European stocks declined, paring an 11th straight month of gains, as a report showed business activity in the U.S. unexpectedly shrank this month.

U.S. stocks fell, dragging the Standard & Poor’s 500 Index from a record high, on slower growth in American payrolls and manufacturing as the Federal Reserve said it will maintain its bond buying to support the economy.

The S&P500 fell 0.9% to 1,583, whilst the Dow Jones slipped 139 (-0.9%) to 14,701. More than 6.6 billion shares changed hands on U.S. exchanges, or 4.4% above the three-month average.

Gold fell the most in two weeks as the Federal Reserve signaled it is ready to curb a bond-buying program as needed and inflation remained in check, eroding demand for the precious metal as a hedge.

Gold futures for June delivery retreated 1.8% to settle at $1,446.20 an ounce on the Comex in New York, the biggest drop since April 15, when prices slumped the most in 33 years.

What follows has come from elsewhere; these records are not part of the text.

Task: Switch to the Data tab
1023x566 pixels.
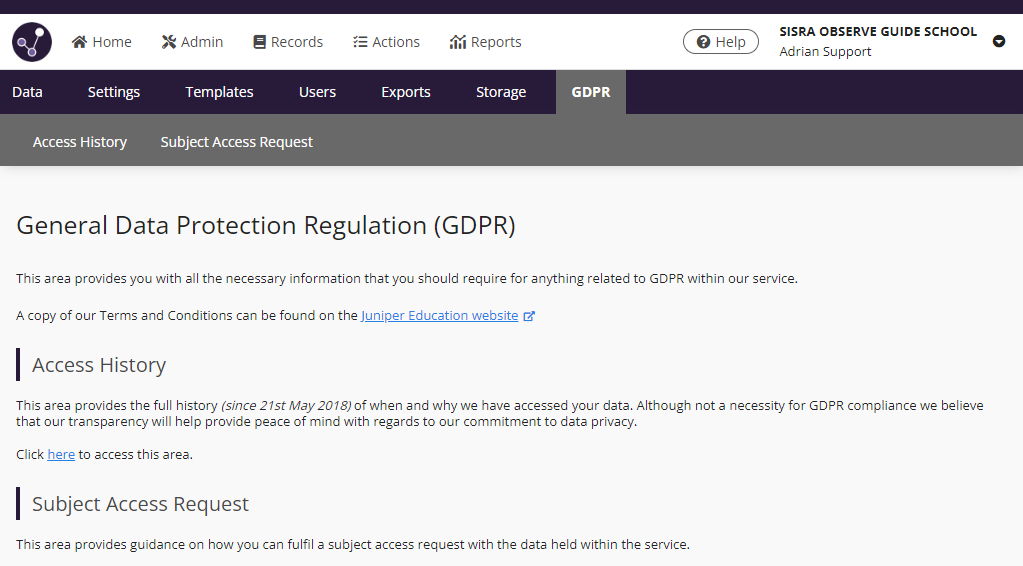Action: [27, 92]
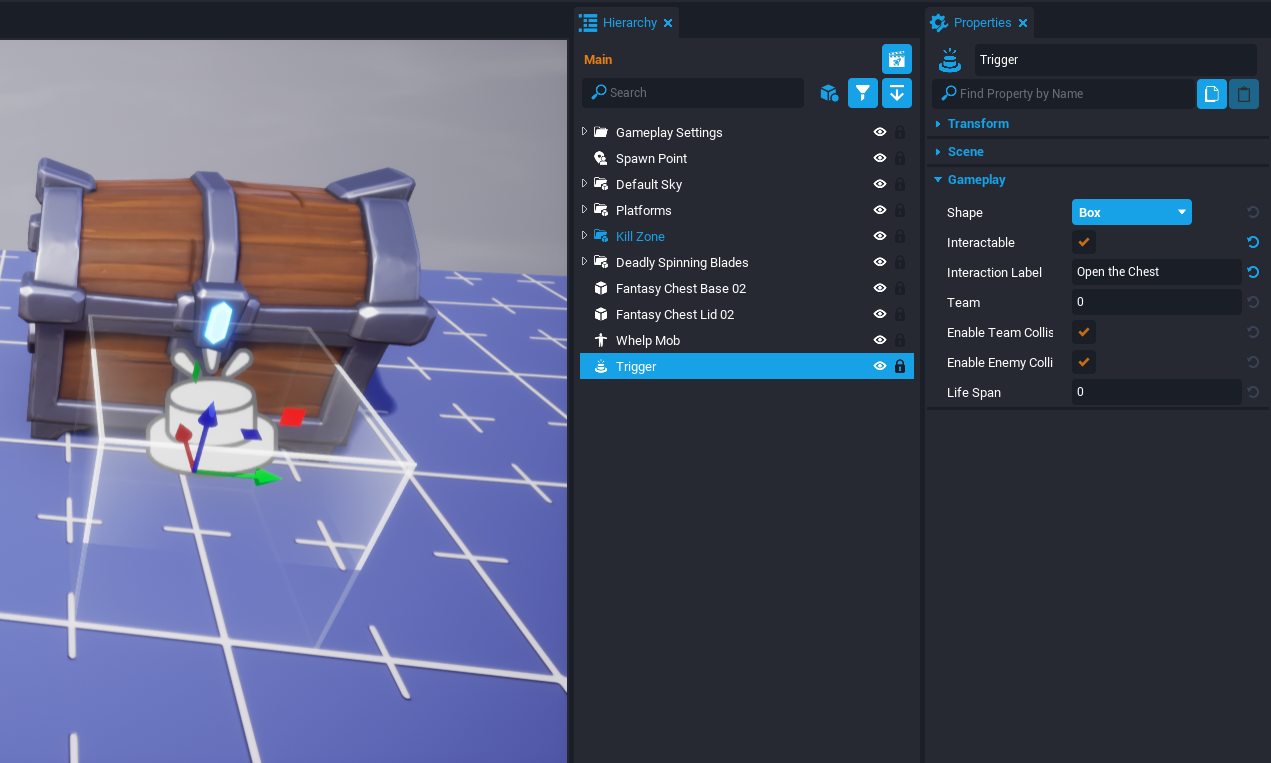
Task: Click the clapperboard icon next to Main
Action: pos(897,59)
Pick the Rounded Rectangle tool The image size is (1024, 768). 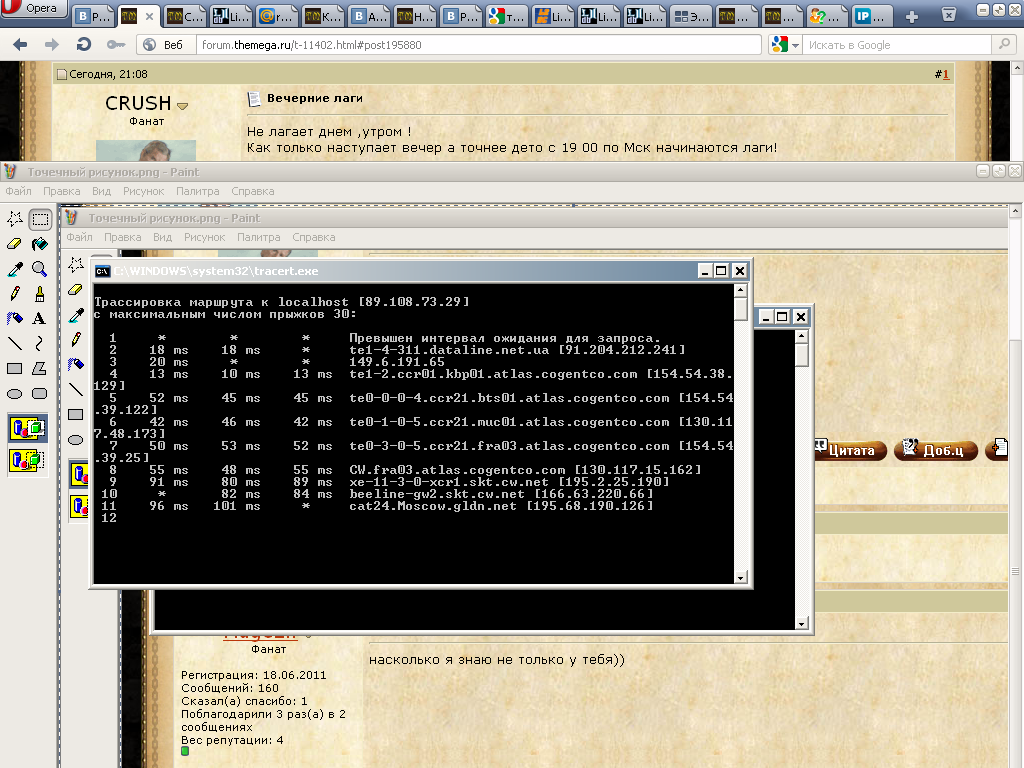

Oil fell for a second day on signs of economic slowdown in the U.S. and China and after an industry group said U.S. stockpiles climbed for the first time in three weeks.

Crude for June delivery retreated $2.60 (-2.8%) to $90.86 a barrel New York Mercantile Exchange.

In currency markets, the US Dollar Index fell for a fifth session as the Federal Reserve said it will maintain its bond buying at a pace of $85 billion a month and is prepared to raise or lower the level of purchases as economic conditions evolve.

Today’s session will bring us data in the form of building approvals and import prices, both slated for release at 11:30am, AEST.